_THE TASK_
From the data that follows, print exactly the lines starting at the one containing "Where should I click to: Uncheck" and ending at the one containing "Given: Open the days due dropdown showing 7"; include both of them and nothing more.

_EXERCISE MATERIALS_
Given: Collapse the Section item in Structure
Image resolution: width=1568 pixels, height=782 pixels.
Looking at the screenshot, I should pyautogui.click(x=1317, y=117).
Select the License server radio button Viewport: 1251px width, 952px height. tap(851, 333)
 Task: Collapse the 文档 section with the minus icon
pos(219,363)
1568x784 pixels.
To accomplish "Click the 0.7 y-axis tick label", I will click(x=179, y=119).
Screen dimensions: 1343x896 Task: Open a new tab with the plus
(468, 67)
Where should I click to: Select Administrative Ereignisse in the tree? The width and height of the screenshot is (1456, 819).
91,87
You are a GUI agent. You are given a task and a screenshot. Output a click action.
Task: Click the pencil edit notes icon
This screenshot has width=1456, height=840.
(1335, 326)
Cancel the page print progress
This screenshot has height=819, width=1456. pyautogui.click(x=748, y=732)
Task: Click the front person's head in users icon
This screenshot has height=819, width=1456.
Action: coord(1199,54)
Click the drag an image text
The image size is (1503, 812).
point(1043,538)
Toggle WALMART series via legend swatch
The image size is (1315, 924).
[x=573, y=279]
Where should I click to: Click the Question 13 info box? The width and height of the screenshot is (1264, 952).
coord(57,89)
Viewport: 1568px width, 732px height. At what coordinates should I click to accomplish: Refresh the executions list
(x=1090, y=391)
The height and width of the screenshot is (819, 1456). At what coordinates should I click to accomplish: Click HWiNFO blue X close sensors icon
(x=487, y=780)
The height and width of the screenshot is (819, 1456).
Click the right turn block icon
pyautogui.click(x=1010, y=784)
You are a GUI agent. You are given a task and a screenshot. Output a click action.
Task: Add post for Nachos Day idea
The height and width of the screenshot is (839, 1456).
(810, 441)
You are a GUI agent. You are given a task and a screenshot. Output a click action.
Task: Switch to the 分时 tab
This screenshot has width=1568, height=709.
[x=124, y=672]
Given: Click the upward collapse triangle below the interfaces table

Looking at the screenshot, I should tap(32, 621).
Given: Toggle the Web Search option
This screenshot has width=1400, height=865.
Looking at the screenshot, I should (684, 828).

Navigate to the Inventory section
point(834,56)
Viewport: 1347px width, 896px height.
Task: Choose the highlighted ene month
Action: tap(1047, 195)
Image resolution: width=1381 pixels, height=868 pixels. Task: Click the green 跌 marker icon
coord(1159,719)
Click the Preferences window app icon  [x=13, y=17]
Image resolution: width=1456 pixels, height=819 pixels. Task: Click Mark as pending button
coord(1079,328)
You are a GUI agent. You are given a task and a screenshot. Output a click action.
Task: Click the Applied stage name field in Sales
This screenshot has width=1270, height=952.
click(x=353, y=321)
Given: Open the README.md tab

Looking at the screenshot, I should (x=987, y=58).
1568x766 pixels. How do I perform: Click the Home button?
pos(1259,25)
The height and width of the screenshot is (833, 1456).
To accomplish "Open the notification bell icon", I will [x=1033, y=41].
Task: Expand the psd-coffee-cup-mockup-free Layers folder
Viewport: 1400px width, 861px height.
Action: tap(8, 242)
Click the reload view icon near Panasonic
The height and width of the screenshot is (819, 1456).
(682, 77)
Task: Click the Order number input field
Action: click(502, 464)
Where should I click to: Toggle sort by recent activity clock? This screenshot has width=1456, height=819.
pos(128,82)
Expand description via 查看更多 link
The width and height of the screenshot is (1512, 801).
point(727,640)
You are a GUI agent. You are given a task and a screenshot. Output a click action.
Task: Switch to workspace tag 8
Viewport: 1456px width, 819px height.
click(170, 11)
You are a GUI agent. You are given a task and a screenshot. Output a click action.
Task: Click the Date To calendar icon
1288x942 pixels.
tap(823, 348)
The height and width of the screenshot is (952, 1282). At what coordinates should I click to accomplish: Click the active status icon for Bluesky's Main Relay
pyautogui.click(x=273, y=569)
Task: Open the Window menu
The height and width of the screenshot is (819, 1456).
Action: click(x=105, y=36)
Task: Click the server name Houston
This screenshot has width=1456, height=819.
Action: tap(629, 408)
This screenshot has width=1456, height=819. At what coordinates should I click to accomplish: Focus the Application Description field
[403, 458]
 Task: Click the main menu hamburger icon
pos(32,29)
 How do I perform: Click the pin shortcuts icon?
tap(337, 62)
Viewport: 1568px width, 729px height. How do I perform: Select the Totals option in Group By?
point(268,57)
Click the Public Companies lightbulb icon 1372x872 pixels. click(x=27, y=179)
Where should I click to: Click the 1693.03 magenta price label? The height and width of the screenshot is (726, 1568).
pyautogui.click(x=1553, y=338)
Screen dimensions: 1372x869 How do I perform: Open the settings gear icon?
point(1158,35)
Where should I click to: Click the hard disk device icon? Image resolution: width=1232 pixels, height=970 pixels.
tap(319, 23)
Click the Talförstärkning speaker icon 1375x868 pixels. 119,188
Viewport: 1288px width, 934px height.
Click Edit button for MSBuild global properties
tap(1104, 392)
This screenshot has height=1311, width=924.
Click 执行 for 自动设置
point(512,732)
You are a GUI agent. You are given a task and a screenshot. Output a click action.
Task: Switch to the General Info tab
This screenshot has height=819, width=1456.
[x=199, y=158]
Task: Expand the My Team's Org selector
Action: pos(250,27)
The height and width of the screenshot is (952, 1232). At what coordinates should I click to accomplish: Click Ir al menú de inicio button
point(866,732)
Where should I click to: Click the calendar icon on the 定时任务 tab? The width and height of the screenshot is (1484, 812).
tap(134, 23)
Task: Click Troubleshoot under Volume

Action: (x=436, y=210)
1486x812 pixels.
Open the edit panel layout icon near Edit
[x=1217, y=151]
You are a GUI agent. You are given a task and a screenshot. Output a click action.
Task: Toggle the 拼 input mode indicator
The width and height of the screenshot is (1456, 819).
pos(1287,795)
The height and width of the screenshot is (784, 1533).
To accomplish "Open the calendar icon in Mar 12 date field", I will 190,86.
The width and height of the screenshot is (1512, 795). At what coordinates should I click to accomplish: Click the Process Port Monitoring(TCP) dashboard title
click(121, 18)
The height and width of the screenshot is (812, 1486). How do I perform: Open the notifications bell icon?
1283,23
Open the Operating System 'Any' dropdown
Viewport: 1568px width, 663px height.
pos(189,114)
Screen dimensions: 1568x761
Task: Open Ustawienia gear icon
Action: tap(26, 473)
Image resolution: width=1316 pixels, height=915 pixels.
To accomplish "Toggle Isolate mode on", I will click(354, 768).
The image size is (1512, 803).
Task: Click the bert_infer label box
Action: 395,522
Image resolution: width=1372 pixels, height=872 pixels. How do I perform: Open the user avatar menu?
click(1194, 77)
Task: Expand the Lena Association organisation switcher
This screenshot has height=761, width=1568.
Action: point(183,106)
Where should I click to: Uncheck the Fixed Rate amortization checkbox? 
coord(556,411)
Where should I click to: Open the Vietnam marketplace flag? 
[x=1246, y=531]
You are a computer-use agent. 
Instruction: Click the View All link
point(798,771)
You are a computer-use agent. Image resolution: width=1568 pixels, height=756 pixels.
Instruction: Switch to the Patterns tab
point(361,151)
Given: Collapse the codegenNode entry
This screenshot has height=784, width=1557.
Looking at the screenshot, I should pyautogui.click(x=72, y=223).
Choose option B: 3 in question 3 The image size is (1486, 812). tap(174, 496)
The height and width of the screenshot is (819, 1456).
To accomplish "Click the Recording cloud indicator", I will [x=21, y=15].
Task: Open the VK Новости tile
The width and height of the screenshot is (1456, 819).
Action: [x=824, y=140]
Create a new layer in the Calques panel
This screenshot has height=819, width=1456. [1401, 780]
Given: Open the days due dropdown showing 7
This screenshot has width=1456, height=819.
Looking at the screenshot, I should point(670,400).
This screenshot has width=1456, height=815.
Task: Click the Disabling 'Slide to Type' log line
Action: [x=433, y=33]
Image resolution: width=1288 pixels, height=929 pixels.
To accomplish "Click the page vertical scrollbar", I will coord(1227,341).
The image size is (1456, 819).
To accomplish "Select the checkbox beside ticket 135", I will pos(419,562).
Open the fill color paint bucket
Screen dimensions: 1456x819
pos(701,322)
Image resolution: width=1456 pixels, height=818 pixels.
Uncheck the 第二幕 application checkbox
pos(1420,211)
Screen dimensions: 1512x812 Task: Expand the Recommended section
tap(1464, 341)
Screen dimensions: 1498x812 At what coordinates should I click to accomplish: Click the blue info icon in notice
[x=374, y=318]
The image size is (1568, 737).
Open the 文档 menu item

_COMPLETED EXERCISE_
Where should I click to: Uncheck the Fixed Rate amortization checkbox? 
coord(556,411)
Where should I click to: Open the Vietnam marketplace flag? 
[x=1246, y=531]
You are a computer-use agent. 
Instruction: Click the View All link
point(798,771)
You are a computer-use agent. Image resolution: width=1568 pixels, height=756 pixels.
Instruction: Switch to the Patterns tab
point(361,151)
Given: Collapse the codegenNode entry
This screenshot has height=784, width=1557.
Looking at the screenshot, I should pyautogui.click(x=72, y=223).
Choose option B: 3 in question 3 The image size is (1486, 812). tap(174, 496)
The height and width of the screenshot is (819, 1456).
To accomplish "Click the Recording cloud indicator", I will [x=21, y=15].
Task: Open the VK Новости tile
The width and height of the screenshot is (1456, 819).
Action: [x=824, y=140]
Create a new layer in the Calques panel
This screenshot has height=819, width=1456. [1401, 780]
Given: Open the days due dropdown showing 7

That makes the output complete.